Book Synopsis Viking Orbiter Views of Mars by : Cary R. Spitzer
Download or read book Viking Orbiter Views of Mars written by Cary R. Spitzer and published by . This book was released on 1980 with total page 200 pages. Available in PDF, EPUB and Kindle. Book excerpt:
Book Synopsis The New Mars by : William K. Hartmann
Download or read book The New Mars written by William K. Hartmann and published by . This book was released on 1974 with total page 200 pages. Available in PDF, EPUB and Kindle. Book excerpt:
Download or read book Mars as Viewed by Mariner 9 written by and published by . This book was released on 1976 with total page 228 pages. Available in PDF, EPUB and Kindle. Book excerpt:
Book Synopsis A Traveler's Guide to Mars by : William K. Hartmann
Download or read book A Traveler's Guide to Mars written by William K. Hartmann and published by Workman Publishing. This book was released on 2003-01-01 with total page 502 pages. Available in PDF, EPUB and Kindle. Book excerpt: Utilizes a travel guide format to bring together recent scientific discoveries about Mars, describing such features as its dry riverbeds, huge volcano, possible ancient sea floor, and impact craters.
Book Synopsis Humans to Mars by : David S. F. Portree
Download or read book Humans to Mars written by David S. F. Portree and published by . This book was released on 2001 with total page 164 pages. Available in PDF, EPUB and Kindle. Book excerpt:
Book Synopsis The Mars Project by : Wernher Von Braun
Download or read book The Mars Project written by Wernher Von Braun and published by University of Illinois Press. This book was released on 1953 with total page 116 pages. Available in PDF, EPUB and Kindle. Book excerpt: This classic on space travel was first published in 1953, when interplanetary space flight was considered science fiction by most of those who considered it at all. Here the German-born scientist Wernher von Braun detailed what he believed were the problems and possibilities inherent in a projected expedition to Mars. Today von Braun is recognized as the person most responsible for laying the groundwork for public acceptance of America's space program. When President Bush directed NASA in 1989 to prepare plans for an orbiting space station, lunar research bases, and human exploration of Mars, he was largely echoing what von Braun proposed in The Mars Project.
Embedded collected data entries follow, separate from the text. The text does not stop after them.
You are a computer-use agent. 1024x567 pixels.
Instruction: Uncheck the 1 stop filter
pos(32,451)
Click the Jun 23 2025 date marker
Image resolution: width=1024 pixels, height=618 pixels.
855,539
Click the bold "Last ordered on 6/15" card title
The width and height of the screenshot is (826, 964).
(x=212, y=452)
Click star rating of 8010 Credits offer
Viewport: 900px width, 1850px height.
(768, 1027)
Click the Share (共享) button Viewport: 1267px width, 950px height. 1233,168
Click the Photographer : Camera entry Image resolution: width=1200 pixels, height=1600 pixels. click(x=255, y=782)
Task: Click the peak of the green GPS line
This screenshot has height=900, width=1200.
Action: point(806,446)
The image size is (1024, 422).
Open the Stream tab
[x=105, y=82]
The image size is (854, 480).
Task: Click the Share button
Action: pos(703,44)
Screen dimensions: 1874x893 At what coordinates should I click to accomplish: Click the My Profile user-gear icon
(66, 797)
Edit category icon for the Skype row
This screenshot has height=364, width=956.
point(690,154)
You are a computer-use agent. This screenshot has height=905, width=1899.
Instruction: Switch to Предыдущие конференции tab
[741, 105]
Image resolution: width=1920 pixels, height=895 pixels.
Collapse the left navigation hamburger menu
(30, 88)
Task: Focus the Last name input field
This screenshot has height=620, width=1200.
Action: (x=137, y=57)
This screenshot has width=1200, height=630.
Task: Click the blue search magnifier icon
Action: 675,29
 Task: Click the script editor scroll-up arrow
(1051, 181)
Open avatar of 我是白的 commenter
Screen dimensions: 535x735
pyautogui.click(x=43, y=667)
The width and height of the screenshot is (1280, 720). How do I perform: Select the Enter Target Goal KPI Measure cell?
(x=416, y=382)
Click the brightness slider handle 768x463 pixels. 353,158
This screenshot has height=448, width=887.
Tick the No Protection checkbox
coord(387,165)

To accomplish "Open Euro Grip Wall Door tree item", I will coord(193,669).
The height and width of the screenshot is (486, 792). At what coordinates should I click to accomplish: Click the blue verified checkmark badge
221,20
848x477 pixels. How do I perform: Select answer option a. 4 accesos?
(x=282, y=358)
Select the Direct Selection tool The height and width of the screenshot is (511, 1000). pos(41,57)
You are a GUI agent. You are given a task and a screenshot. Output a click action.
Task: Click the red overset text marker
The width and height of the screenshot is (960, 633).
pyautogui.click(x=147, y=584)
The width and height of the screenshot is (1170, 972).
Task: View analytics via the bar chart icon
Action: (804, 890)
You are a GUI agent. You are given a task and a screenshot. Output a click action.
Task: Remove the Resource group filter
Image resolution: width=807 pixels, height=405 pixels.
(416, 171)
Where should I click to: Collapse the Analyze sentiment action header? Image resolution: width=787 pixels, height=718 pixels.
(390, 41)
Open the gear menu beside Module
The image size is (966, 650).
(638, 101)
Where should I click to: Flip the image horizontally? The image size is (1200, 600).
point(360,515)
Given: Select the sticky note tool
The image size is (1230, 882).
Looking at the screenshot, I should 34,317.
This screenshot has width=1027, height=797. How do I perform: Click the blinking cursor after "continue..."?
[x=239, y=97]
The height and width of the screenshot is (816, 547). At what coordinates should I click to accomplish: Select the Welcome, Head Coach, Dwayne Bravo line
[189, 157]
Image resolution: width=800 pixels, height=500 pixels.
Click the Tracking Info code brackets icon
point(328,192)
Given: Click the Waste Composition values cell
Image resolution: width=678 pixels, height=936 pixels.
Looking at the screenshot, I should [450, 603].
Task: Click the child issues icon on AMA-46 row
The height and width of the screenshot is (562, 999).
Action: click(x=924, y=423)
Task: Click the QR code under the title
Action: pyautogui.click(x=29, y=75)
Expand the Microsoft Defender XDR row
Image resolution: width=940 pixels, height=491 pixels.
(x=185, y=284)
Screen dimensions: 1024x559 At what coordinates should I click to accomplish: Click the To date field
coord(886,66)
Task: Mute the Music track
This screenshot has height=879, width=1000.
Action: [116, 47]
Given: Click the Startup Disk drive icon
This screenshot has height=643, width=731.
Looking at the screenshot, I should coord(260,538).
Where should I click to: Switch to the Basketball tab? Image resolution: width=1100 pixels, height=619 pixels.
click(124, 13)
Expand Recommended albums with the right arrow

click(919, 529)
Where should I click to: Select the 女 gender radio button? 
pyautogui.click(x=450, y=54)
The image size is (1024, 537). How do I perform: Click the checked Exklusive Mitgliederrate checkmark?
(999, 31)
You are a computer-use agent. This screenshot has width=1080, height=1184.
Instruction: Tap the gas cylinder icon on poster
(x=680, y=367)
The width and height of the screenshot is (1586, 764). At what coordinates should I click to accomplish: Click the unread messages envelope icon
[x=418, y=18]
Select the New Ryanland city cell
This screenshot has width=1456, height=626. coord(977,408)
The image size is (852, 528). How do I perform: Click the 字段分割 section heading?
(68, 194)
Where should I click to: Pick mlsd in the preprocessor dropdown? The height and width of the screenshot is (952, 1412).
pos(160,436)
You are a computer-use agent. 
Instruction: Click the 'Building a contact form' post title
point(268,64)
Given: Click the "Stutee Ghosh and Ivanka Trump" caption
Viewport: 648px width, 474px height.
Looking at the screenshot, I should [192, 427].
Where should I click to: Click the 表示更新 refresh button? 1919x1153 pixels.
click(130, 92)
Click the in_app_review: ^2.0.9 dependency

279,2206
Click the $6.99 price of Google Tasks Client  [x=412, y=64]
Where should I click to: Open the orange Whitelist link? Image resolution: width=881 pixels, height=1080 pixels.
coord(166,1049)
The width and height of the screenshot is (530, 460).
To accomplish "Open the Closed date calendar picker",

Download or read book Why Mars written by W. Henry Lambright and published by JHU Press. This book was released on 2014-06-10 with total page 334 pages. Available in PDF, EPUB and Kindle. Book excerpt: Traces NASA’s torturous journey to Mars from the fly-bys of the 1960s to landing rovers and seeking life today. Mars has captured the human imagination for decades. Since NASA’s establishment in 1958, the space agency has looked to Mars as a compelling prize, the one place, beyond the Moon, where robotic and human exploration could converge. Remarkably successful with its roaming multi-billion-dollar robot, Curiosity, NASA’s Mars program represents one of the agency’s greatest achievements. Why Mars analyzes the history of the robotic Mars exploration program from its origins to today. W. Henry Lambright examines the politics and policies behind NASA's multi-decade quest, illuminating the roles of key individuals and institutions along with their triumphs and defeats. Lambright outlines the ebbs and flows of policy evolution, focusing on critical points of change and factors that spurred strategic reorientation. He explains Mars exploration as a striking example of “big science” and describes the ways a powerful advocacy coalition—composed of NASA decision makers, the Jet Propulsion Laboratory, the Mars academic science community, and many others—has influenced governmental decisions on Mars exploration, making it, at times, a national priority. The quest for Mars stretches over many years and involves billions of dollars. What does it take to mount and give coherence to a multi-mission, big science program? How do advocates and decision makers maintain goals and adapt their programs in the face of opposition and budgetary stringency? Where do they succeed in their strategies? Where do they fall short? Lambright’s insightful book suggests that from Mars exploration we can learn lessons that apply to other large-scale national endeavors in science and technology.